View from Bunkers del Carmel. Photo: Ronald Kaestner | Flickr

Experience Barcelona’s Famous Nightlife

To sum up the nightlife of Barcelona in one sentence is difficult, but the best description I can come up with would be ‘exciting, welcoming and all-encompassing’. This means that literally anywhere you head in the city will have squares packed full of bars and people out to have a good time. Look for tables on the streets to start your night and see where it takes you, or head to one of my favorite bars from the list below. The best districts for bars are the Gothic Quarter and El Born and if you want to go clubbing then head for the beach area of Port Olimpico for nightclubs right on the ocean front that will go on until the early hours of the morning.

  • Nevermind Bar – A cool skater bar complete with cocktails and a skate ramp.
  • La Ovella Negra – A well-known rustic feel with local crowds.
  • Espit Chupitos – A shooter bar with over 200 cocktail-style shooters.

Day Three – Nature and Beaches

Placa Espanya and The Olympic Park

In my opinion, the most beautiful area of Barcelona is Placa Espanya and the Olympic Park.
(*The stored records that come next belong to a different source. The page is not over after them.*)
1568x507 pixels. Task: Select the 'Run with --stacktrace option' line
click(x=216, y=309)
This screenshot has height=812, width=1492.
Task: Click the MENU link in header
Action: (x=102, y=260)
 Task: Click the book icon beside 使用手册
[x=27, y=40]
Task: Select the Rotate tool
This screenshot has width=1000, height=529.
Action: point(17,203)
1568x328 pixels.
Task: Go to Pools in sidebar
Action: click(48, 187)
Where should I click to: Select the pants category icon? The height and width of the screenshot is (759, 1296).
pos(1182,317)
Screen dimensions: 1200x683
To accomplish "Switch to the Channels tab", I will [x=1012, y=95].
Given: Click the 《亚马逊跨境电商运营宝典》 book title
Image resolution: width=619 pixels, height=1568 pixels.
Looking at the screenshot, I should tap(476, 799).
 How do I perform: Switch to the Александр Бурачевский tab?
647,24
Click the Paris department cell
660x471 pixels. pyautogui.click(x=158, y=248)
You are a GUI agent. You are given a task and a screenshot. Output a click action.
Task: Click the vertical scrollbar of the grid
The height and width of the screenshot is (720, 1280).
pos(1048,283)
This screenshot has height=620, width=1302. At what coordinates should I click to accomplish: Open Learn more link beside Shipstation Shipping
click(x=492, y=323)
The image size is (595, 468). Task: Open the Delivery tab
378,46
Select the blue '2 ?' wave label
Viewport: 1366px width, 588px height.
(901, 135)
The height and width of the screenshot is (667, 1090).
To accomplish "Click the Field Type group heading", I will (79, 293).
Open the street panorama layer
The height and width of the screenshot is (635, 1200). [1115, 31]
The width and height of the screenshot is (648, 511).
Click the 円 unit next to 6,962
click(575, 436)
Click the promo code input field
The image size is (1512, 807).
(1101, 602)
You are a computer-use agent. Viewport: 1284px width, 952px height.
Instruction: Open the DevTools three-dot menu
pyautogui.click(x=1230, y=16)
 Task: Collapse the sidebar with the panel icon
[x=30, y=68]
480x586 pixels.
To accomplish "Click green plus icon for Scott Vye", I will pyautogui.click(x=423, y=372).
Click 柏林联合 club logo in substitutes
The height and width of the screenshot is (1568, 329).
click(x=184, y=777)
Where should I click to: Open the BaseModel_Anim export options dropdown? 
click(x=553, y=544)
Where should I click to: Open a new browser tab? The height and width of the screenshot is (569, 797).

Built for the bid for the 1936 Olympics, this area is filled with grandeur, massive structures, and pristine lawns. Start by taking the metro to Placa Espanya and walk between the two columns toward the National Art Museum of Catalonia. Slowly climb up the stairs and keep bearing right, enjoying every step as you will be surrounded by beautiful buildings and street musicians.

Walking upwards you will end up in the Olympic Park, a large open space complete with various stadiums and is a great place to start the morning.

Placa Espanya at night. Photo: Gilly | Flickr

Mont Juic Park and Castle

From the Olympic Park, head up towards Mont Juic Castle, making sure to explore some of the many parks and botanical gardens along the way. This is my favorite area of the city to unwind and relax and get away from the crowds. Walking through the park you will see lots of hidden viewpoints, beautiful parks, and many fountains and statues. Head towards Salts Terazza around halfway up the mountain to enjoy my favorite view of the city, looking over the old Olympic swimming pool. You can grab a drink here, or just relax and enjoy the view for free.

After taking some rest, head up to the mountain to the castle itself, you can walk around the outside of the castle for free or can enter for a small fee. If you happen to be there after 3 pm on a Monday then it is free to enter the castle also.

Some Delicious Food

As you descend Mont Juic, head for Carrer de Blai, a street packed full of some of the most wonderful food you can find in the city, Pinchos. Pinchos are a Catalonian favorite and you will know you’re in the right place when you see tiny dishes pierced with cocktail sticks on display. I can recommend all of the restaurants on Carrer de Blai (Blai Street) but the best way to enjoy it is to Pincho Crawl. Get one or two Pinchos in each bar and then move on to the next one. This way you will experience everything that there is to offer as each place has slightly different options.

Pinchos! Photo: Mark Hanssen | Flickr

Some Well Earned Beach Time

Since you’ve spent the majority of the last days walking, eating, and exploring, it’s time for some well-deserved relaxation. What better place to do this than one of Barcelona’s many beaches.

From Carrer de Blai it is a 25-minute walk or a short bus ride to Barceloneta Beach, the closest to the centre. Head left from here and stroll at your own pace down the large open pathways that lead all along the coastline. My favorite beach to relax is Bogatel, but really you can choose any of the beaches along this walkway to settle.

If you get restless after a few hours on the beach then why not take a walk up to Arc de Triumph, an area featuring some of the best street musicians in the city and is complete with great restaurants and the grand archway itself?